Superimposed on this cellular therapy was the intensive neurorehabilitation which helped in remodeling the cells at the site of injury and enhancing the functions of these cells. The rehabilitation helped in the formation of neural networks by the process of neuronal sprouting thus improving his functional status (Jacobs et al 2004 and Wiskemann et al 2011). It has been observed in the literature, that by 6 months after the injury, glial scar formation already begins, thus the clinical representation of plateau phase (Rowland et al 2008). The patient received cell therapy after 6 months, when he demonstrated slow and insignificant recovery, even with the ongoing rehabilitation. Post cell transplantation, the patient showed faster and functionally significant changes with combination of cell therapy and rehabilitation. Therefore, the recovery seen cannot be attributed to therapy alone. Improved functional status of the patient led to better vocational status. Further follow up of the patient is awaited for analyzing long term effects of this combination of cellular therapy with neurorehabilitation.

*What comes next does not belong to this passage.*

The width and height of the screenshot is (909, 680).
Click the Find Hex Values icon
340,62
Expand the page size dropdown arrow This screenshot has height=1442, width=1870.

The clinical changes recorded in the above case report suggest that autologous BMMNCs appears to be a promising approach in improving the functional status of patients with spinal cord injury. Though not a cure, it may improve the functional status of this set of patients thus upgrading their quality of life. Further studies with larger and homogenous samples, along with the incorporation of an objective imaging to visualize the changes happening at the site of injury, will strengthen the results obtained in this case report. This report is a primary level of evidence, based on which studies with high level of evidence may be performed.